Dün AKP Küme Başkanvekili Mahir Ünal, toplumsal medya hesabından Harf İhtilali’ni eleştirdi ve büyük topladı.
Ünal, kimi edebiyatçılardan alıntılar yaparak Harf İhtilali’ne ait şunları yazdı:
Bir kitap fuarında gençlerle yaptığımız “ Bir Kitap Okudum” aktifliğinin siyasi bir istikameti olamaz. Bir ferdi olmaktan gurur duyduğumuz Türkiye Cumhuriyeti Devletinin bir devir uygulamalarına ait Cemil Meriç’in bir tespitini bile değerlendirmemize tahammülleri yok.
Buyurun bu biçimde öteki değerlendirmeleri de paylaşalım.
“Türkçe, Atatürk periyodunda değil İsmet İnönü periyodunda güdük, sığ bir lisan hâline getirilmiştir. Atatürk, kurultaylara öncülük etse de lisanın bir çıkmaza girdiğini fark ederek bu büyük yanılgıdan dönmüştür.”
Nihad Sami Banarlı
“Bu yanlış şiddetli bir biçimde 10 yıl sürdü; ergenlerde fazlaca hasar yaptı. İsmet Paşa vaktinde bir seçkinler oligarşisi oluştu Türkiye’de. Türkiye’de ilericilik kültür bazında konuşulur halbuki ilericilik iktisat bazındadır.”
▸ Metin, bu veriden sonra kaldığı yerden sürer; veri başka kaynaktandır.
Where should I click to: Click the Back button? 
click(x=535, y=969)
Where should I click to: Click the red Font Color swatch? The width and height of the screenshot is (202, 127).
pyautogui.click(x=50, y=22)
Attilâ İlhan, 2004 Yarın Mecmuası, Söyleşi
“Bundan daha sonra Türk kütüphânelerini yakmaya gerek kalmamıştır. Zira harf inkılâbıyla bu hazineler örümceklerin yuva yaptığı raflarda kapanıp kalmaktan diğer bir şeye yaramayacaktır. Fakat epeyce yaşlı hocalar ve ihtiyarlar, onları okumak gereğini hissedecektir.”
Arnold J. Toynbee
“Latin harflerini aldığımız anda 400 bin el yazma, 200 bin basma kitaptan
vazgeçtiğimizin vahim hovardalığını da hesaba katmıyoruz. ‘Devrimdir boru değil,
pahalı ödenir’ diyenlere hayran hayran bakarak… Susuyoruz.”